- [Page]:
I recently upgraded speakers, pre- and pwr-amps, phono preamp,etc., and have ordered a better cartridge to replace the BPS on my Rega P3. So it's obvious that I'm seriously back into analog. My Wadia 830 is great, but I still hear the dreaded CD grit/grain on many disks. I think SACD might be the answer to many prayers.
As far as the monetary outlay is concerned, look at what you can buy in vinyl, compared to the cost of an average CD. I know of at least two stores in Atlanta where there is a great selection of used/new vinyl at a fraction of what a CD costs. I'm sure such a selection exists in most major cities. RR, Classic, Chesky LPs are all excellent, but their prices are comparable to CDs, or maybe even higher in some cases, although I feel sonics are superior to CDs.
So I plan to keep the CDs I have, add to them when the notion hits me, and do the same with vinyl. I recently dug out some of my LPs---ones I couldn't/didn't listen to before---and with the new equipment many are better than any CD I have.

- [The request]:
Decide whether each statement agrees with the audio post above, answering yes or no and quoting the words of the post that settle it.
1. The writer has ordered a new cartridge for a Rega P3.
2. The writer intends to get rid of the CDs already owned.
3. RR, Classic, and Chesky LPs are said to cost less than CDs.

- [Entries]:

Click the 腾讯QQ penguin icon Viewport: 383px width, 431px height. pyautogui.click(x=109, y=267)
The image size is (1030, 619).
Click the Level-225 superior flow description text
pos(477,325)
...
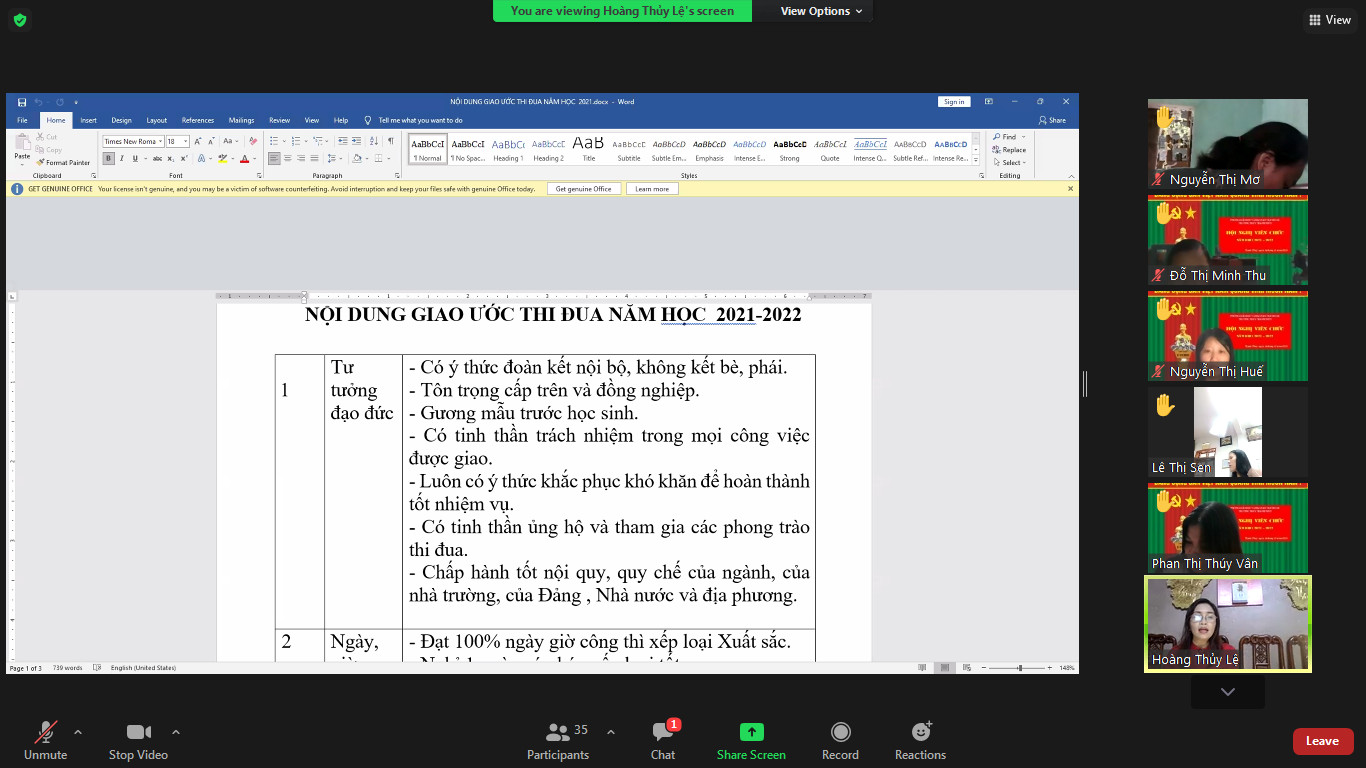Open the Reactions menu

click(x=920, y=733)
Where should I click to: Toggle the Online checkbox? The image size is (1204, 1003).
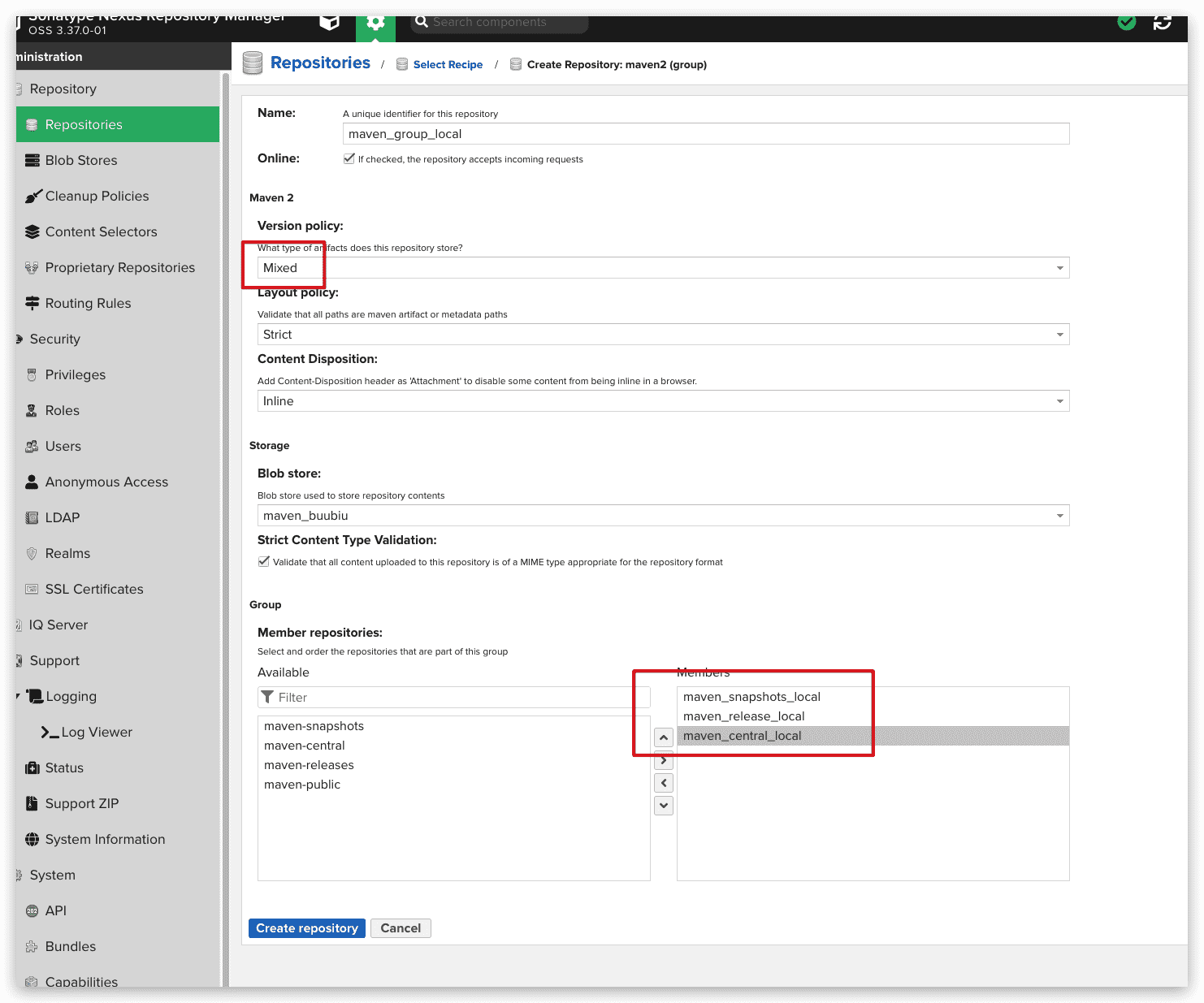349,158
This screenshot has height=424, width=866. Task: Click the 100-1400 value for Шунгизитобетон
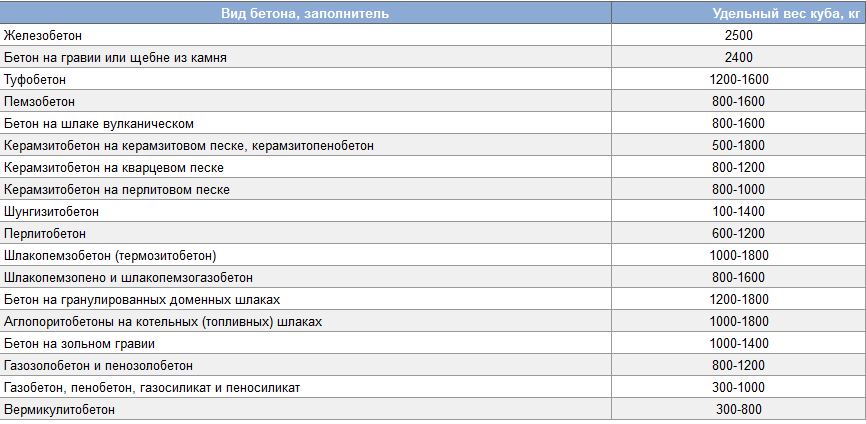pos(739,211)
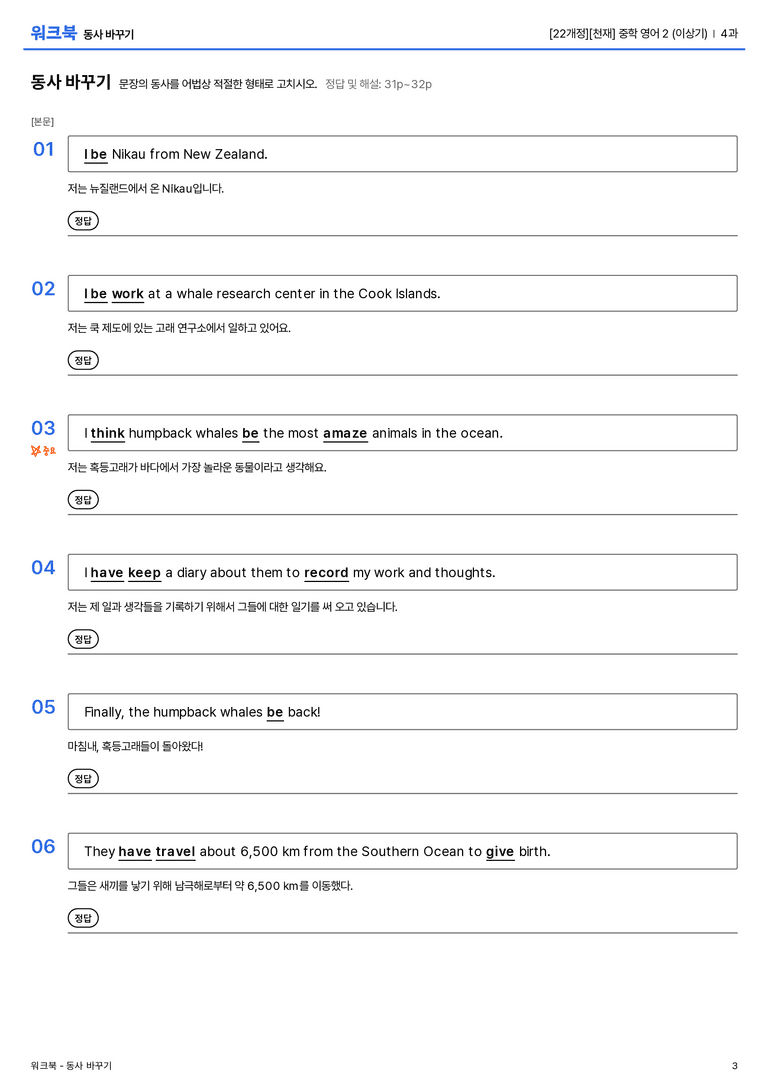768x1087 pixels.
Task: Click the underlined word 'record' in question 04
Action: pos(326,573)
* * *
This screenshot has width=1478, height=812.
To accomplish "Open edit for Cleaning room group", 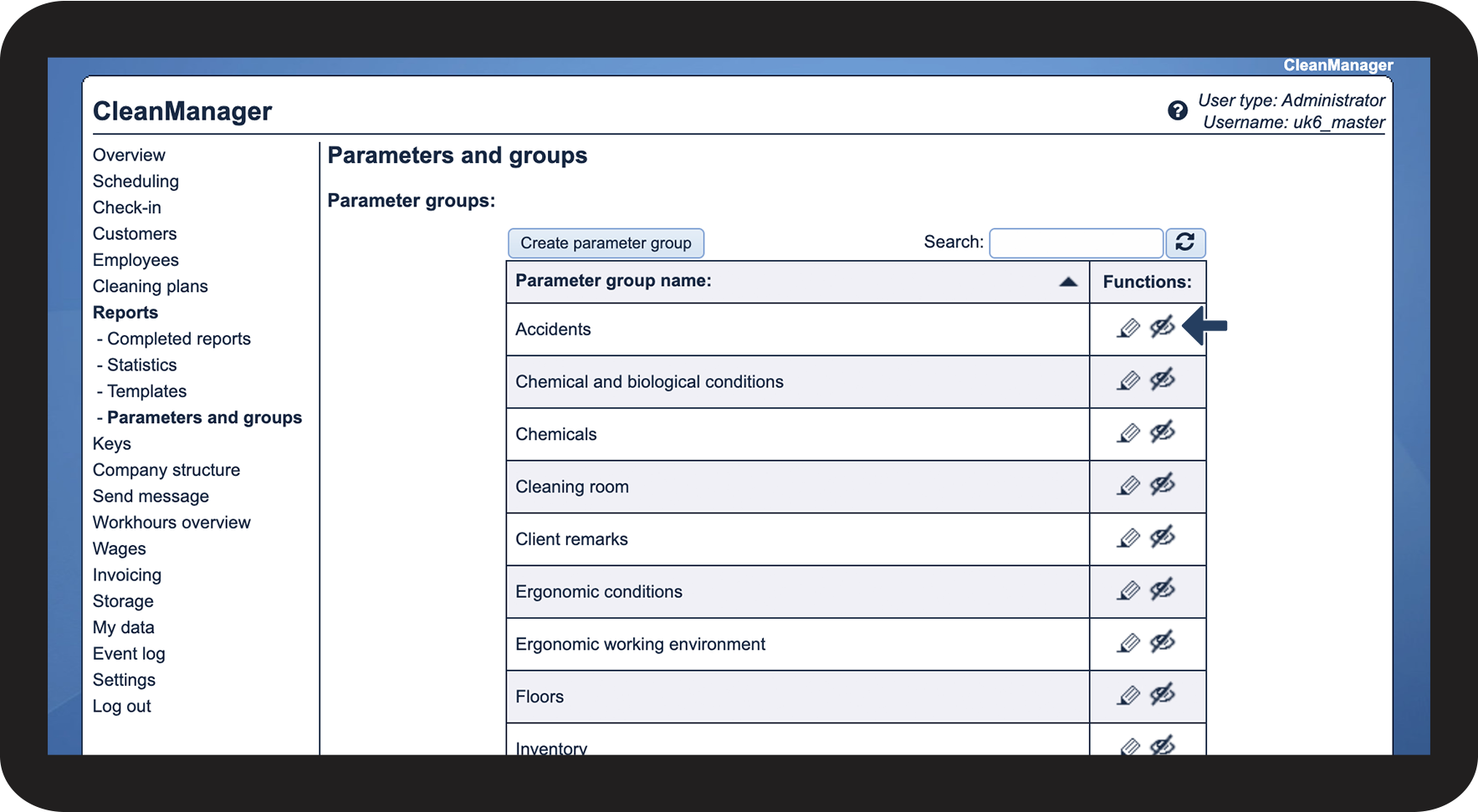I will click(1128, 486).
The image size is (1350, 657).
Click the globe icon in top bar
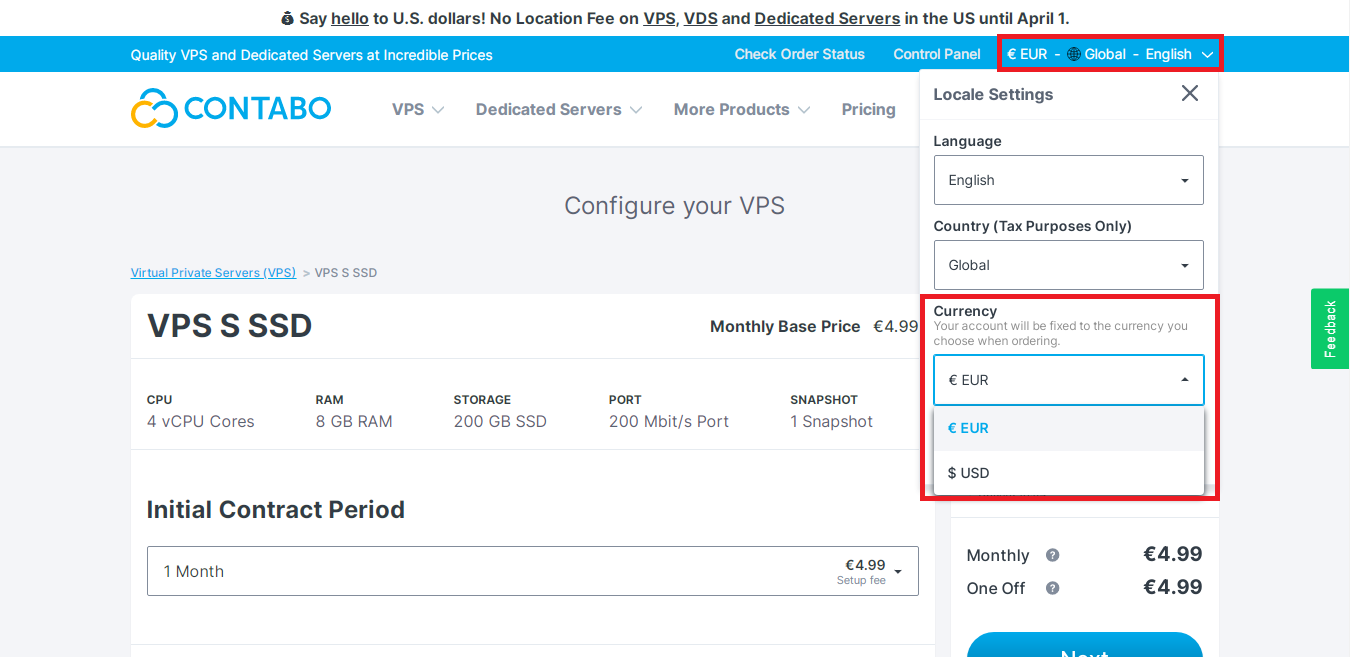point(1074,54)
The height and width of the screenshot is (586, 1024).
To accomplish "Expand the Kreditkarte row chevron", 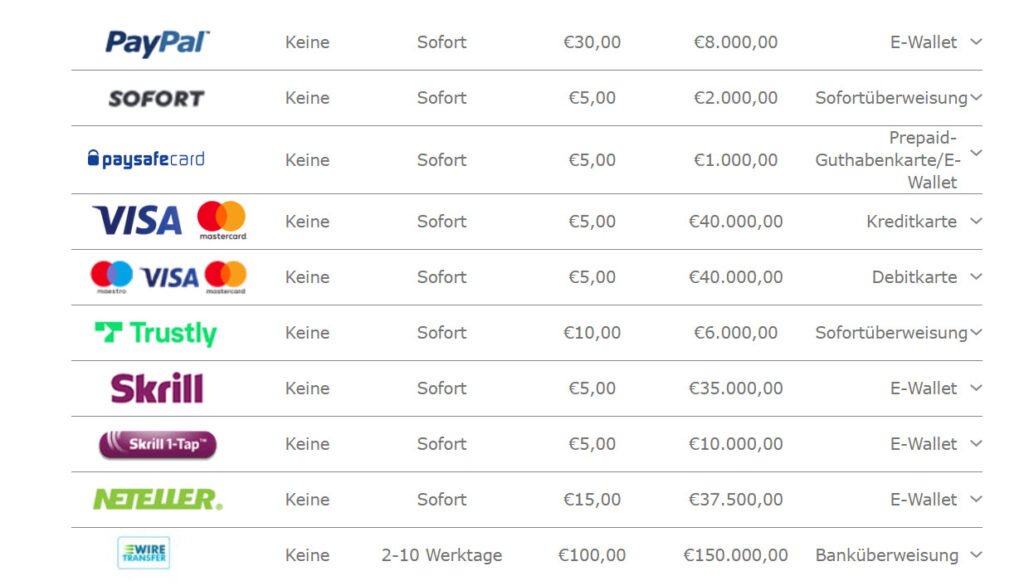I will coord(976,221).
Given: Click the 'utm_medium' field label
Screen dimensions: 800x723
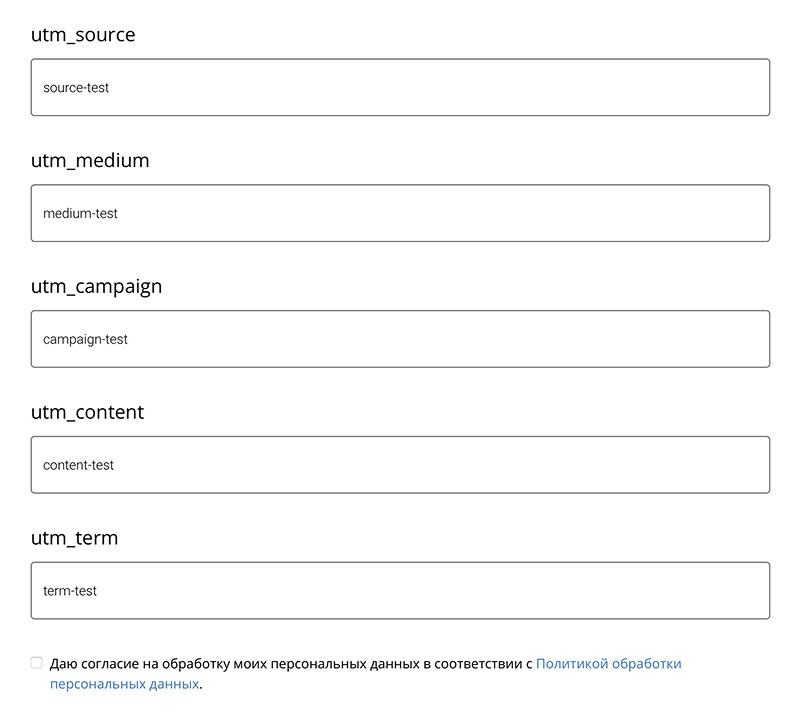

- [Response]:
1. Yes: "have ordered a better cartridge to replace the BPS on my Rega P3"
2. No: "So I plan to keep the CDs I have"
3. No: "their prices are comparable to CDs, or maybe even higher in some cases"